Nothing prevents streaming in theory, it's just far more complicated to write that library.

protobuf sure, but streaming libraries for json (and xml, as in the parent) are extremely common. not harder (maybe even easier) than non-streaming to write, tho more cumbersome to use, so something you'd reach for only if you specifically need it ('cuz of memory constraints)

e.g. standard go json library https://pkg.go.dev/encoding/json#example-Decoder.Decode-Stre...

Yup. I don't remember streaming JSON being common in the early days but now it is. But the absence of streaming protobuf is what has killed me, when dealing with gigantic protobuf files from government agencies (ugh).
Heh, yeah. The protobuf people's expectation was if you had a really large dataset you'd wrap it up in your own mini-protocol of "sequence of protobuf messages". But of course that's way more friction, so in practice it will end up not getting done when it should be (plus also, it requires a certain amount of ability to predict the future).

Lesson for technologists: if you want to make the world a better place arrange your tech such that the lowest-friction path is also the correct path.

(Another example: disasterous multi-byte UTF encodings [correct solution was more friction] vs basically successful UTF8 [correct solution was less friction].)

I don't know if you're still dealing w/ this particular problem for protobufs, but based on my experience with thrift, a very similar library, there are probably some not too terrible ways you can kinda hack up the client-side parsing to be more streaming-ish...

nanopb is designed around streaming. It's limited in a few ways[1] but is designed for use on low-memory systems (microcontrollers) where the whole protobuf message won't necessarily fit into memory at once.
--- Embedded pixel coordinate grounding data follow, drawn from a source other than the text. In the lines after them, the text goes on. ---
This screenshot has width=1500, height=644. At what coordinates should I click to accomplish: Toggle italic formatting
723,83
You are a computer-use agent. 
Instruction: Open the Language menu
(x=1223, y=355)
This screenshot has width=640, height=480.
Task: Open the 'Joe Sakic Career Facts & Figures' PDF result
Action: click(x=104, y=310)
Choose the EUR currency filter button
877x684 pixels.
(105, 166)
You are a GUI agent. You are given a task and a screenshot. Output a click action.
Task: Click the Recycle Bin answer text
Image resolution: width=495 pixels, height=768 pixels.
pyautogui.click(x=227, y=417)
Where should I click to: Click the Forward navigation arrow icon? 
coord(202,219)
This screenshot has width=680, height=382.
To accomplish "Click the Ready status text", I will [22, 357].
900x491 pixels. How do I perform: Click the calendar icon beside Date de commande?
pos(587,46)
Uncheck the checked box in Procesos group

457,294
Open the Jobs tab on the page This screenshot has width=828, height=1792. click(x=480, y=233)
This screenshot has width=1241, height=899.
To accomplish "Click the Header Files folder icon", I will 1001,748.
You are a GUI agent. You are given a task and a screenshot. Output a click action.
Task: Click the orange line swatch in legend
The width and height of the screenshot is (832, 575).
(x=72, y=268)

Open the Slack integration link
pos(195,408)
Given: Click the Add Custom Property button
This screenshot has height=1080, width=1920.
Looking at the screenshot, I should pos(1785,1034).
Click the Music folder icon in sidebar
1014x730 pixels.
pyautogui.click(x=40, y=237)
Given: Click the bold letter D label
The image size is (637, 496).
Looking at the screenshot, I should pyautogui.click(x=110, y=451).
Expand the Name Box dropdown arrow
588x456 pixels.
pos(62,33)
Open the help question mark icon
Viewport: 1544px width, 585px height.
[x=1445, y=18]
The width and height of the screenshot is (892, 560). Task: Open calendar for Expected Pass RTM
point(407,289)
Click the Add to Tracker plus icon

Might not help for your use cases though, since it's a C library without a stable ABI.

[1]https://jpa.kapsi.fi/nanopb/docs/#features-and-limitations

In programming languages suitable for enterprise software development there are blessed streaming parsers for XML, because it's a rather common task.

It's very common that other programming languages have basic SAX parsers.

What are these languages that don't which you've encountered?

The low hanging fruit in this area is to do partial unmarshalling or using a SAX parser on a stream. It's likely you'll have to do this to retrieve data and put it in whatever succinct or otherwise efficient data structure.

In Java, which I consider to have the best tooling for advanced XML applications, you'd look into JAXB on streams, StAX or SAX. On complicated and heavily nested XML it might take some effort and profiling to figure out the optimal state machines for exhaustive traversal, if that's what you do.

I'd also like to mention that XSLT is an often underappreciated approach.

There's a create blog from the creator of RhymeBrain that talks about Succinct Tries: https://stevehanov.ca/blog/index.php?id=120

I'm pretty sure these were used to store the built in dictionaries on early mobile phones, especially for the implementation of T9 word and similar programs.

This might be a little over my head, but i'm not understanding how the balanced parenthesis is conveying anything other than the topology of the tree structure. Are we not accounting for the bits required for a pointer in memory to an object? Or simply the bits required to guarantee the uniqueness of a node in the tree?
You store the structural information separately from the data. The data can be stored sequentially in some traversal order.
He touches on indexes but doesn't really mention the implementation. This is about the primitives.